§ Task to carry out: If a line in the entries contains the string "agent", include that line in your answer.
--
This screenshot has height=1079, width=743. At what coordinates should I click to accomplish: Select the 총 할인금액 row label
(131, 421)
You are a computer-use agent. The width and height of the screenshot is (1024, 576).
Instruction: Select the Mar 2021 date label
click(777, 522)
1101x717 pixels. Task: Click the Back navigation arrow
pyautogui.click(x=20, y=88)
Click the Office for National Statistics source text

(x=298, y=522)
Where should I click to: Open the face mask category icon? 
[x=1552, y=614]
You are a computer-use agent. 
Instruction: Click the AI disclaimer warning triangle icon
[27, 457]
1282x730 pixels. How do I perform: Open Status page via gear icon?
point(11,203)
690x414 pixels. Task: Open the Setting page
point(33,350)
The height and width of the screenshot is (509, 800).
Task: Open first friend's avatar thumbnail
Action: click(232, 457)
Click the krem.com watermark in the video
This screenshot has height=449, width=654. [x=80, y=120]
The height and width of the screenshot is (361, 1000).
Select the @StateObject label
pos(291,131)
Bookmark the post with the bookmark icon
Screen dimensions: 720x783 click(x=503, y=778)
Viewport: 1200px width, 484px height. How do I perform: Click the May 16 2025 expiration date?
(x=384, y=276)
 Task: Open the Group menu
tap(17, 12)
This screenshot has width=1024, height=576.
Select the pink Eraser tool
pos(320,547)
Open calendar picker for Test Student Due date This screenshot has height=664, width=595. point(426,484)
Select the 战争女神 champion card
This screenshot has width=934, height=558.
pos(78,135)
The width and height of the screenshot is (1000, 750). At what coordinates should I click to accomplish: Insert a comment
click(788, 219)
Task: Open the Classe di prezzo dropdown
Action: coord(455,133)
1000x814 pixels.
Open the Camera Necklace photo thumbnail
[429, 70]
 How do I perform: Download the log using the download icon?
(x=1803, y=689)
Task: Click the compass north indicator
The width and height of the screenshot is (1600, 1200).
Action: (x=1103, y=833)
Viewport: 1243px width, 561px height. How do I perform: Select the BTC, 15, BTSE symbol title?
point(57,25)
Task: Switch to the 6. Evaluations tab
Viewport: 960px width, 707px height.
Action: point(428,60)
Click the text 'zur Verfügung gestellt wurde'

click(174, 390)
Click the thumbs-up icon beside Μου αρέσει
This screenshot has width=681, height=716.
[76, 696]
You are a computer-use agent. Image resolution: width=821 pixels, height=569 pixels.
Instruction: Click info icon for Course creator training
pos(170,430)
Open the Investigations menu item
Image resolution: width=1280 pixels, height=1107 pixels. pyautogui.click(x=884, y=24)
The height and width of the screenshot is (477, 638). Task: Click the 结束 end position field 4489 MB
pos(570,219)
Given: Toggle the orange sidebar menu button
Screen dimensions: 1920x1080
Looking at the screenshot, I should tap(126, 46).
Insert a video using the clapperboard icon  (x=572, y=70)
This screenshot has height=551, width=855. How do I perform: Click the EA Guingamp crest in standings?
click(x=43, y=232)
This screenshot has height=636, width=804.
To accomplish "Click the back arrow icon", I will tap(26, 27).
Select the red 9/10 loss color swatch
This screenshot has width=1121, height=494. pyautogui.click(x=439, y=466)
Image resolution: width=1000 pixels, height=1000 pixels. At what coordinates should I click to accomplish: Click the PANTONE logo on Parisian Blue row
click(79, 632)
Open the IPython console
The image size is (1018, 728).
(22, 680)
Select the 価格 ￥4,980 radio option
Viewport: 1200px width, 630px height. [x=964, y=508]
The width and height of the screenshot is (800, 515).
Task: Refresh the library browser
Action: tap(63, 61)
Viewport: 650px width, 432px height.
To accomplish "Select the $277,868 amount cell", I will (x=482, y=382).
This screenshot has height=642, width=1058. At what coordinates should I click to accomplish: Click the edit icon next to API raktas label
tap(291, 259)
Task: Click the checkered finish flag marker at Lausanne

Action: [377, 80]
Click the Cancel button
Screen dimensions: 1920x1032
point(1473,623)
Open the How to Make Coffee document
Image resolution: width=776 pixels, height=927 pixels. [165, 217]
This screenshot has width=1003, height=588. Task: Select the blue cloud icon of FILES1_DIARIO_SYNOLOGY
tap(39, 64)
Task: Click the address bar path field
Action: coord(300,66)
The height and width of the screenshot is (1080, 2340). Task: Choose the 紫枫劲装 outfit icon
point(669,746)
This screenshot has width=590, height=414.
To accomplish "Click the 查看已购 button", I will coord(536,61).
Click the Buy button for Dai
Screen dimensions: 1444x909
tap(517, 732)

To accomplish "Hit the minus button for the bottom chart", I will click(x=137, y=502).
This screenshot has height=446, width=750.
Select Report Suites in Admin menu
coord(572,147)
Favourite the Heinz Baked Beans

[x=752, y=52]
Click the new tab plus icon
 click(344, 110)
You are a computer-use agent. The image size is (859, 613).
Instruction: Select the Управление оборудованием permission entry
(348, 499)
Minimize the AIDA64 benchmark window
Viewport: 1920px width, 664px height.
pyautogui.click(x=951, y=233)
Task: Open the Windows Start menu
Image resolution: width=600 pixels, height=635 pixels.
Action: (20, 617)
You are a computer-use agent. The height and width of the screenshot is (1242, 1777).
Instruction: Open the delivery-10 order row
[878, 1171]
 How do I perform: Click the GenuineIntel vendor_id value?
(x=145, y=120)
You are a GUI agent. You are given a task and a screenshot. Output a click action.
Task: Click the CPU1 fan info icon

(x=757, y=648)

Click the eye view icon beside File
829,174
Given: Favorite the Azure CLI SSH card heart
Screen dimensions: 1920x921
--
§ Solution to this problem:
You are a computer-use agent. The width and height of the screenshot is (1024, 576).
You are a computer-use agent. 
You are a computer-use agent. Image resolution: width=821 pixels, height=569 pixels.
You are a computer-use agent. The image size is (859, 613).
You are a computer-use agent. The height and width of the screenshot is (1242, 1777).
You are a GUI agent. You are given a task and a screenshot. Output a click action.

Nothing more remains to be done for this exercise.